There’s something magical about attending the opening night of an opera. Whether you’re in the great opera houses of Paris or Vienna or Norfolk, there’s an energy in the air.
This weekend’s opening of the Virginia Opera’s The Magic Marksman (Der Freischutz) was no exception. Billed as a paranormal opera, rarely performed in the US, and performed in English instead of its original German, patrons were intrigued and eager for the performance. After the three hour show, I left with ambivalent feelings about some aspects of the opera, but having had a wonderful experience.
Half the fun of going to any opera is the fashion. Arriving early, I ordered a glass of wine and mingled in the lobby while watching women in stunning evening gowns and men in tailored suits arrive. I may have let out a little squeal of delight when I saw a few men wearing tuxedos! One thing is certain, when the people of Hampton Roads attend the opening night of an opera, they dress to impress. Dazzling jewelry, fur capes, satin gloves, dapper hats: just a few of the fashion choices I adored. But, if you’re not a fan of dressing up, never let that dissuade you from enjoying the opera. Every range on the fashion spectrum was present, from jeans to fur; the important thing is enjoying the opera.
I’ve always felt that no opera is complete without a delightfully convoluted plot. The Magic Marksman tells an eerie and suspenseful tale of a passionate romance, a supernatural shooting competition, and souls traded for magical bullets. Max needs to win a shooting competition in order to marry the woman he loves. Kasper reminds him of the story of the Devil and the Magic Bullets. Essentially, the devil will provide seven bullets for the price of a soul, but only six go where the marksman wishes, the seventh is under the control of the devil. Undeterred by that little detail, they go to the Wolf’s Glen to seek the help of Satan. Without spoiling the mysterious plot, when the devil remains in control of a final bullet, unfortunate and unpredictable things can happen.
The cast is absolutely flawless. Corey Bix, who plays Max, the the love driven marksman, possesses a great sense of drama and presence. He’s both powerful and vulnerable at once. However, it was Joseph Barron, as Kasper, who stole the show for me. Not only is his bass-baritone voice clear and resounding, he also had a magnetic presence as the mysterious friend with sinister advice about the devil. Interestingly, Jake Gardner, who plays both the devil and the hermit, has been with the Virginia Opera since its very first season in 1975! These two roles mark his 100th and 101st roles! There is not a weak link in the entire cast. They were all nothing short of perfection.
But, as much as I loved the cast, I had a few issues with the performance. I question the logic of performing an opera renowned in Europe for being the quintessential German Romantic opera — one so evocative of the style, the stark emotionality, the melancholy — and performing it in English. It detracts from the connection with the piece and its importance and context in the history of opera. The history, culture, and emotions are just so much stronger in its native language.

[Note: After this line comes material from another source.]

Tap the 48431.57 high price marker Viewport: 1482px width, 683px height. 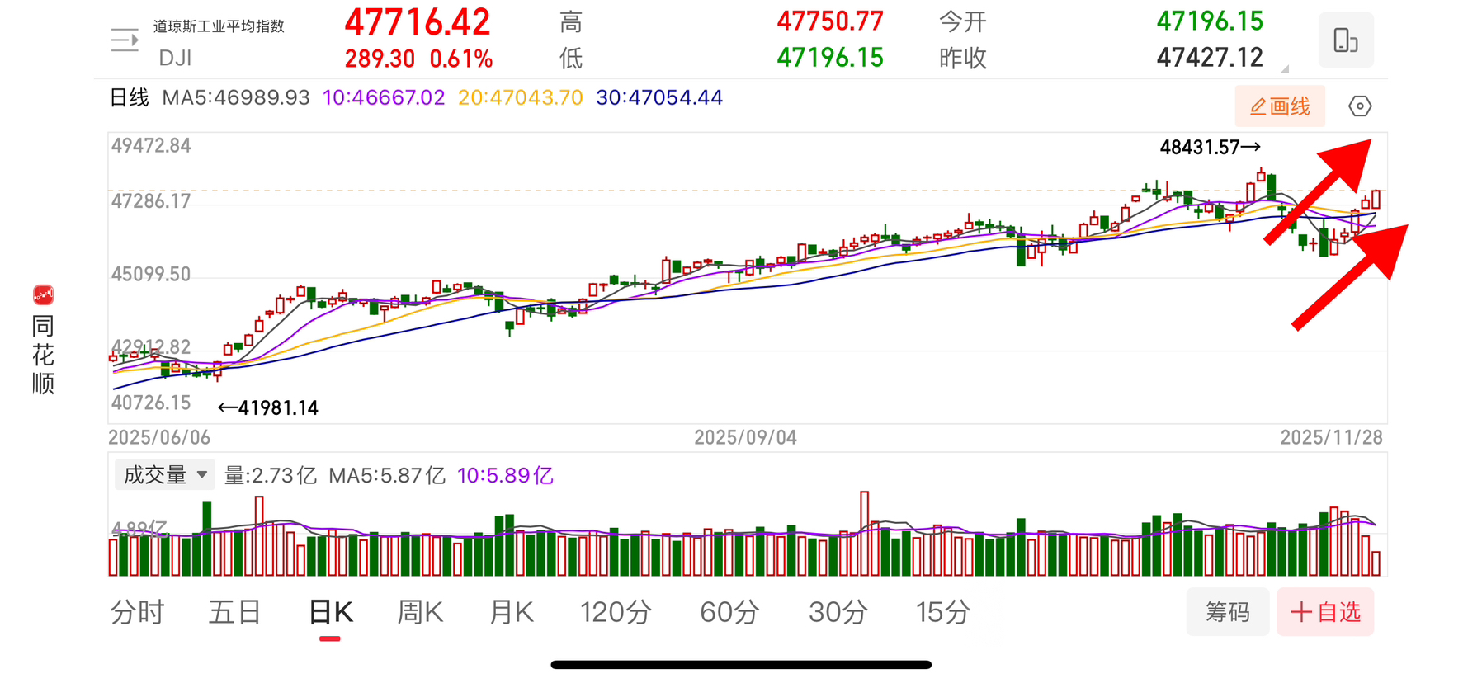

I missed intuitively connecting through the music with my heart rather than just hearing it through the lyrics. I do appreciate that they took artistic license, moving the setting of the opera from Germany to America so the English made sense in the context of the story, though.
Another, minor issue, but major detractor, were the three long “pauses” during the opera. Normally, when sets need to be changed, they do so seamlessly. Perhaps the curtain will briefly come down while the orchestra continues playing, or maybe secondary characters perform a sleight of hand so that you’re entertained while the sets seem to effortlessly change. That did not happen here. The curtain came down, the supertitles which display the lyrics above the stage read “pause,” and everything went silent… well, you know, except for the bangs and clacks and noise of sets being moved. The audience grew restless each time, checked phones (tip: it’s 3 hours long; 1 hour 40 minutes until the intermission), talked, and essentially lost the feel of being immersed in the story.
But, that negativity aside, the eerie scene in the haunted forest was one of the best I’ve seen in any opera! The sense of fear and unease of a dark forest was captured perfectly. The suspense of wandering the woods to make a deal with the Satan was palpable. A beautiful job was done of capturing the dreamy melancholy and suspense through music and scenery. A spooky spirit chorus comes out in what might be the best costumes I’ve seen in any performance, and visions that appear to Max are poignant and dramatic. I’ll refrain from describing them in detail as not to ruin the effect.
The Magic Marksman is a mysterious and compelling story of a supernatural shooting competition, the devil, and the unimaginable lengths a man will go to for love. This marks the first time it has been staged in America in 45 years, when it was performed at the Metropolitan Opera in NYC. It was a remarkable opportunity to experience it locally. A few issues aside, I remain, as always, impressed by the Virginia Opera’s caliber and commitment to providing outstanding opera programs. It’s always a magic experience at the Harrison Opera House, and The Magic Marksman is no exception.